From the control bounds (31) and the initial conditions of controls (23) and (36), we observe that \(\tilde{u}_{i} ( t - w/\tilde{u}_{i}(t) )\) and \(\tilde{u}_{i} ( t - d - w/\tilde{u}_{i}(t) )\) are continuously differentiable with respect to \(\tilde{u}_{i} ( t )\) for all \(u \in \mathcal{U}\). Thus from (64), (66), (48), (50), and the fact that \(\xi _{{\delta}} ( b_{1}(t), \sum_{i = 1}^{K} \tilde{u}_{i} ( t - w/\tilde{u}_{i}(t) ) - c_{1} ) \) and \(\xi _{{\delta}} ( b_{1}(t), \sum_{i = 1}^{K} \tilde{u}_{i} ( t - d - w/\tilde{u}_{i}(t) ) - c_{1} ) \) are continuously differentiable with respect to each of their arguments, it is clear that all \(F_{1} ( b_{1} ( t|\sigma ), \tilde{\tilde{u}}_{1} ( t|\sigma ),\ldots,\tilde{\tilde{u}}_{K} ( t|\sigma ) )\) in (68) and \(\bar{\bar{G}}_{1} ( b_{1}(t|\sigma ), \hat{u}_{1}(t|\sigma ), \tilde{u}_{1} ( t - d|\sigma ), \tilde{\tilde{\tilde{u}}}_{1} ( t|\sigma ),\ldots, \tilde{\tilde{\tilde{u}}}_{K} ( t|\sigma ) )\) in (72) are continuously differentiable with respect to each of their arguments.
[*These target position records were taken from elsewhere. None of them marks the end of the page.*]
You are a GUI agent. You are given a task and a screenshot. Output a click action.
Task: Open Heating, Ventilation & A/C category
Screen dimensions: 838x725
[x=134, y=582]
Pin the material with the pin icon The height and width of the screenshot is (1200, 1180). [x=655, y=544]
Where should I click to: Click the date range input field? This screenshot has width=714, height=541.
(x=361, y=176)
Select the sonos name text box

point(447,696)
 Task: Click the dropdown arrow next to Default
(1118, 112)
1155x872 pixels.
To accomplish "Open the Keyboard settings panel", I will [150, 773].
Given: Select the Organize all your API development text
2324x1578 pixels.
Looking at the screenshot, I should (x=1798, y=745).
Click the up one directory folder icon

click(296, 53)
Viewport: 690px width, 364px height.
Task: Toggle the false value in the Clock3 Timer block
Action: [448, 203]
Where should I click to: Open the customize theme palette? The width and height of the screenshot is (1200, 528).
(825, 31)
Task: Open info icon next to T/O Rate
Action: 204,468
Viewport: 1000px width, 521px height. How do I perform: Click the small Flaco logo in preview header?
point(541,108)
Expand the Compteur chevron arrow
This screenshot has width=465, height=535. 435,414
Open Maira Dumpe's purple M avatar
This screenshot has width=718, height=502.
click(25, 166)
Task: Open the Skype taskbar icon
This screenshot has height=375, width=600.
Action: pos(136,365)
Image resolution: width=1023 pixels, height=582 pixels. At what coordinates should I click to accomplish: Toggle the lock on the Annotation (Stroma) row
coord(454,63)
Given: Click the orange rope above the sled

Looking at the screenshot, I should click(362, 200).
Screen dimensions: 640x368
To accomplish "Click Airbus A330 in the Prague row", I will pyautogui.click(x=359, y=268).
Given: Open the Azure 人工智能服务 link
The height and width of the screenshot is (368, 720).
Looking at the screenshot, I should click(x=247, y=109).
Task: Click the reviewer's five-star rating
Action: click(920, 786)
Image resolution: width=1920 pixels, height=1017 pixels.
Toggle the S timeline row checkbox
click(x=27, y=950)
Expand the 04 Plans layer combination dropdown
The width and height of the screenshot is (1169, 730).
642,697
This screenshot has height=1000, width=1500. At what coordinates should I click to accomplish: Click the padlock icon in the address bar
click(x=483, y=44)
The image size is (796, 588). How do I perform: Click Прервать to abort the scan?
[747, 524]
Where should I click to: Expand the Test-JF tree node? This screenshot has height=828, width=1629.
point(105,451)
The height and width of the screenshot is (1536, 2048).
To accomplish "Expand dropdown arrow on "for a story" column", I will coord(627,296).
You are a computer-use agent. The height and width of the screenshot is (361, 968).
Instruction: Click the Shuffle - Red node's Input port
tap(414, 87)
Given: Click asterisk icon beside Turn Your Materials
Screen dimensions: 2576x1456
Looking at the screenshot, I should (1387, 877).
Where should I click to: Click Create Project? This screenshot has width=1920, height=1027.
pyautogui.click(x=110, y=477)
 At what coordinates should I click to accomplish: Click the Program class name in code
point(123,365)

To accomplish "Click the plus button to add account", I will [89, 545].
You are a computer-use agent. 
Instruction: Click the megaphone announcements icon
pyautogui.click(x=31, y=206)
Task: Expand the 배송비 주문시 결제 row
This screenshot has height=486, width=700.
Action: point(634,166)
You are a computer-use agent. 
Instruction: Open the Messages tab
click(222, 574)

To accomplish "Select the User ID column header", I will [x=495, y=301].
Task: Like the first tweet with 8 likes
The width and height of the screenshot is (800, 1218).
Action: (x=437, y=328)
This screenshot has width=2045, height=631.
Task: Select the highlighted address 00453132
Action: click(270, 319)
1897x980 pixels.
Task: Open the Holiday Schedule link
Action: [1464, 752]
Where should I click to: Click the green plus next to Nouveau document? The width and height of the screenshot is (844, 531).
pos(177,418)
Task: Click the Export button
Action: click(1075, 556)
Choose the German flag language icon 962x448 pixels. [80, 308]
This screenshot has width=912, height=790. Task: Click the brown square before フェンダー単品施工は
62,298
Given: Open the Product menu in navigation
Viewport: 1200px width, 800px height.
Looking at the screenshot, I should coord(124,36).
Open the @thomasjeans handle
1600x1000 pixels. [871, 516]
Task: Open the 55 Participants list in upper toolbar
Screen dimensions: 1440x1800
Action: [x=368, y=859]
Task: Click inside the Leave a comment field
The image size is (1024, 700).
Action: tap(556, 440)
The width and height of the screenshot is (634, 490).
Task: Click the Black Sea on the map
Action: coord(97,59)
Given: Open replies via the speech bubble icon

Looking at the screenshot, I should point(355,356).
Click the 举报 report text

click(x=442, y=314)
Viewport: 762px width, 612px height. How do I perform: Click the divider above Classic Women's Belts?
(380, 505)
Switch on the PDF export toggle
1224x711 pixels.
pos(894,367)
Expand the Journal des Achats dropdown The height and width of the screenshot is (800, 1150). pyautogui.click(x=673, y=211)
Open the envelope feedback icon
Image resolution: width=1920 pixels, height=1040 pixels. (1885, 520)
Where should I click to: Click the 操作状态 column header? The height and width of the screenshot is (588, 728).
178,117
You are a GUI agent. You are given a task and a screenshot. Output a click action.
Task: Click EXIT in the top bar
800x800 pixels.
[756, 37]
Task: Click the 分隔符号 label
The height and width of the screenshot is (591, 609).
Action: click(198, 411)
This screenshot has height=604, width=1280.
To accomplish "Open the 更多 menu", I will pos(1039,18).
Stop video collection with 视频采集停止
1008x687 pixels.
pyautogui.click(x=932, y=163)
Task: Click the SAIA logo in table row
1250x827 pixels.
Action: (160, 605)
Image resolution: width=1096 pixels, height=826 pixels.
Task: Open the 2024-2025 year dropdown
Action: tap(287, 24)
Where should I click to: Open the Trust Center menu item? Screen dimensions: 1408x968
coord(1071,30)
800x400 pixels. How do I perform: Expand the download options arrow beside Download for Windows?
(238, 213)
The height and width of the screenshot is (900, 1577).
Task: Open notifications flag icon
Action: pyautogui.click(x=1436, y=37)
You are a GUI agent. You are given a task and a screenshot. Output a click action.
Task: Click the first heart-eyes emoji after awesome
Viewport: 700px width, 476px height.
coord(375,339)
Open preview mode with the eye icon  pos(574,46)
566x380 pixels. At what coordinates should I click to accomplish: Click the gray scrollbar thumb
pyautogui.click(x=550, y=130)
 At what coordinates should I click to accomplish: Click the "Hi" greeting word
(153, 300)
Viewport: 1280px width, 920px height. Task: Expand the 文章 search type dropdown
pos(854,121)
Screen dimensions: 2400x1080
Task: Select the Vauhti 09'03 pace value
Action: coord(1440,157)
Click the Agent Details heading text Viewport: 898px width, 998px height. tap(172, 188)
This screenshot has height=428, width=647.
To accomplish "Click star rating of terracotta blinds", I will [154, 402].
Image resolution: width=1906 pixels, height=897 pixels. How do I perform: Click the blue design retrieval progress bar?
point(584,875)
However, by (64) \(\tilde{\tilde{u}}_{i} ( t|\sigma )\) is not continuous with respect to σ at the discrete times \(t = \frac{w}{\tilde{\sigma}_{i}^{k}} + \frac{(k - 1)T}{p}\), \(k = 1, p - 1\), and by (66) \(\tilde{\tilde{\tilde{u}}}_{i} ( t|\sigma )\) is not continuous with respect to σ at the discrete times \(t = \frac{w}{\tilde{\sigma}_{i}^{k}} + d + \frac{(k - 1)T}{p}\), \(k = 1, p - 1\). Thus \(F_{1} ( b_{1} ( t|\sigma ), \tilde{\tilde{u}}_{1} ( t|\sigma ),\ldots,\tilde{\tilde{u}}_{K} ( t|\sigma ) )\) and \(\bar{\bar{G}}_{1} ( b_{1}(t|\sigma ), \hat{u}_{1}(t|\sigma ), \tilde{u}_{1} ( t - d|\sigma ), \tilde{\tilde{\tilde{u}}}_{1} ( t|\sigma ),\ldots, \tilde{\tilde{\tilde{u}}}_{K} ( t|\sigma ) )\) are both continuously differentiable with respect to σ, except at the discrete times mentioned above.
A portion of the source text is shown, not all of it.